Transitaire, compagnie maritime ou commissionnaire de transport : qui fait quoi, quelles questions poser et quelles réponses doivent écarter un prestataire.
Une machine industrielle n'est pas une palette. Elle pèse plusieurs tonnes, elle n'entre pas toujours dans un conteneur, il faut la lever deux fois et le moindre choc peut la rendre inutilisable. Pourtant, beaucoup d'acheteurs la confient au prestataire qui leur livre des cartons, et découvrent la différence quand il est déjà trop tard.
Ce guide explique qui il faut réellement missionner, quelles questions poser et quelles réponses doivent vous conduire à mettre fin à la conversation.
La compagnie maritime est propriétaire du navire et achemine la marchandise de port à port. Elle ne démonte pas, n'emballe pas, ne dédouane pas et ne livre rien dans votre usine.
Le transitaire, également appelé commissionnaire de transport ou freight forwarder, organise l'opération dans son ensemble : il réserve le fret auprès de la compagnie maritime et coordonne les transports terrestres aux deux extrémités, l'emballage et l'assurance. C'est votre interlocuteur principal.
Le déclarant en douane dépose la déclaration auprès de la douane de votre pays. Il est parfois fourni par le transitaire, parfois désigné par vos soins, mais il s'agit d'un intervenant distinct, agréé et responsable à titre propre.
Le spécialiste du transport de colis lourds est un transitaire qui dispose du matériel et de l'expérience nécessaires aux pièces hors gabarit : remorques surbaissées, levage lourd, études d'itinéraire et autorisations spéciales. Pour une presse, un pont roulant ou une ligne complète, c'est lui qu'il faut appeler.
Avant de signer, en quinze minutes : vérifiez que l'entreprise est immatriculée et qu'elle a plusieurs années d'activité ; repérez l'adresse sur une carte ; assurez-vous que le nom de l'adresse e-mail, celui du site et celui de la facture concordent ; et demandez si elle est affiliée à un réseau international de transitaires, ce qui ajoute un mécanisme de réclamation en cas de problème.
Et le plus utile de tout : demandez trois offres établies sur exactement les mêmes données. Non pour retenir la moins chère, mais parce que les écarts entre elles vous apprennent quels postes existent. La plus chère est souvent la seule qui soit complète.
Vous pouvez confier l'ensemble à un seul transitaire, en porte-à-porte, ou répartir : un transitaire à l'origine, la compagnie maritime à part et votre propre déclarant en douane à destination. La première solution est plus confortable et ne laisse qu'un seul responsable ; la seconde revient généralement un peu moins cher, mais fait de vous le coordinateur.

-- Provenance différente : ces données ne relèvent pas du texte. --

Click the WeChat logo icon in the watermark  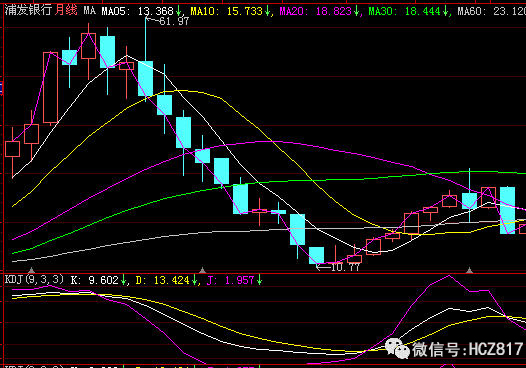coord(398,349)
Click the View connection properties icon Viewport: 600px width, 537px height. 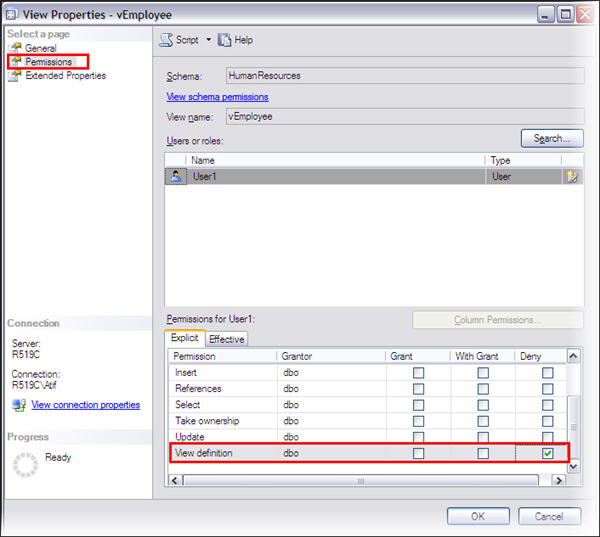pyautogui.click(x=19, y=405)
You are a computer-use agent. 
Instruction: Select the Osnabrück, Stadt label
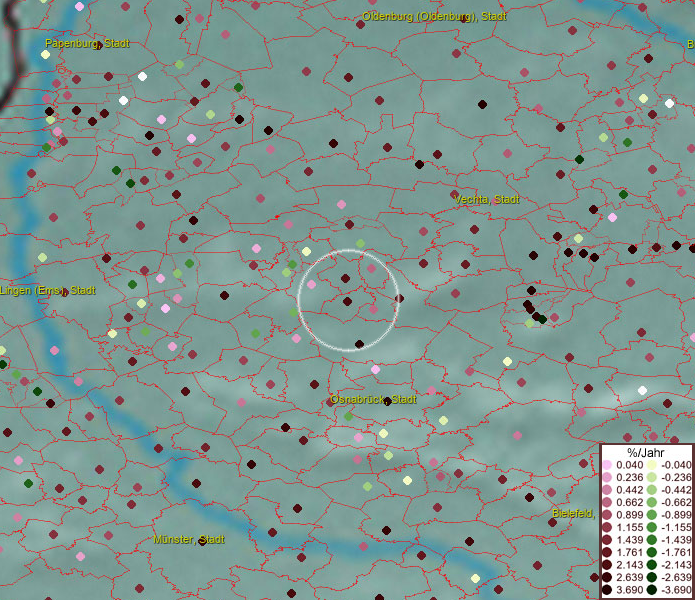(x=373, y=399)
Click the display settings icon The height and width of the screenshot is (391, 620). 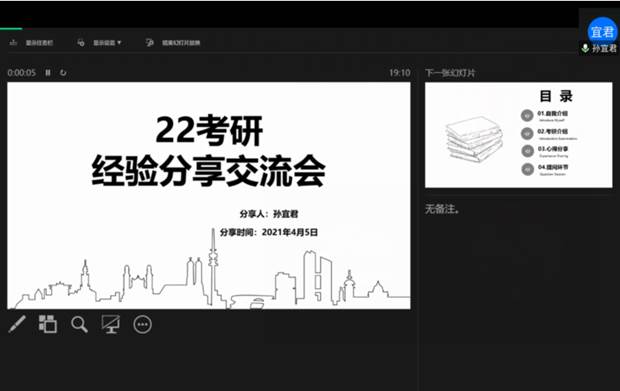(x=81, y=42)

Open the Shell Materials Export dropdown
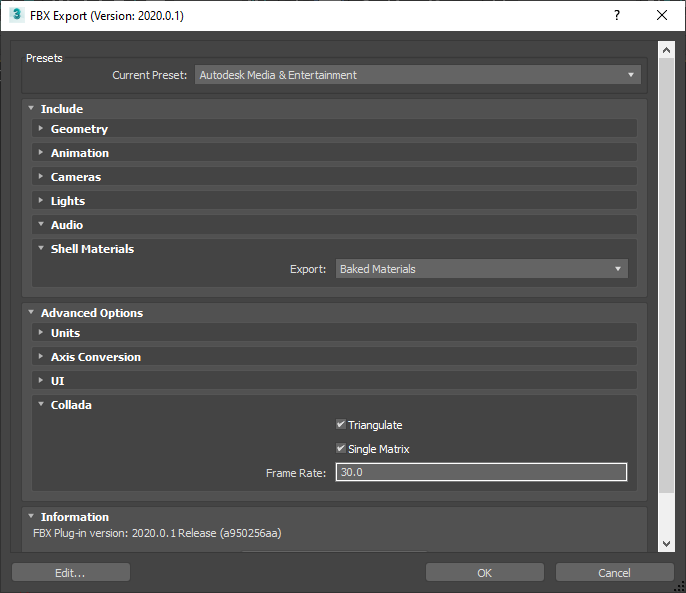coord(481,269)
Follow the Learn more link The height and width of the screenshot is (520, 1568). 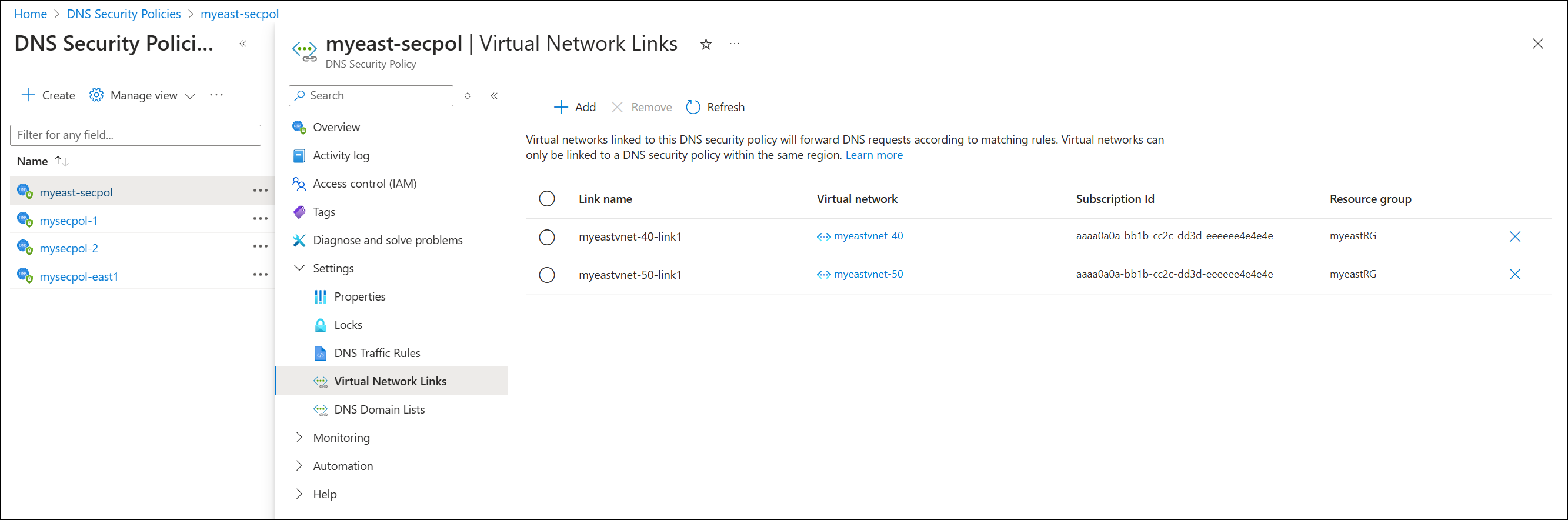click(x=873, y=155)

S'il s'agit de votre première importation, payez le confort. L'écart de prix ne compense pas la découverte, à mi-parcours, que personne n'avait réservé la grue à destination.
Nous ne sommes pas transitaires et nous ne percevons aucune commission sur le transport : nous n'avons donc aucun intérêt à ce que vous choisissiez l'un plutôt que l'autre. Ce que nous faisons, c'est préparer les données sur lesquelles se fonde une offre sérieuse — dimensions et poids réels, machine démontée, photos, fiche technique, point d'enlèvement exact — et coordonner avec le vendeur le chargement à l'origine, pour que le camion ne se présente pas devant un hall fermé.
Avec ces éléments, n'importe quel transitaire sérieux vous remet une offre ferme. Sans eux, tous chiffrent à vue d'œil et tous révisent leurs prix à la hausse ensuite.
Pour les chiffres et les postes de coût, combien coûte l'acheminement d'une machine en Amérique centrale. Pour l'itinéraire et les ports, transporter une machine d'Europe vers l'Amérique centrale. Pour savoir qui paie chaque segment, les Incoterms. Et pour l'enchaînement de toute l'opération, le processus étape par étape.
Guide indicatif de septembre 2026. Nous ne recommandons ni ne représentons aucune entreprise de transport en particulier, et nous ne percevons aucune commission de leur part. Le choix et l'engagement de l'opérateur logistique vous appartiennent.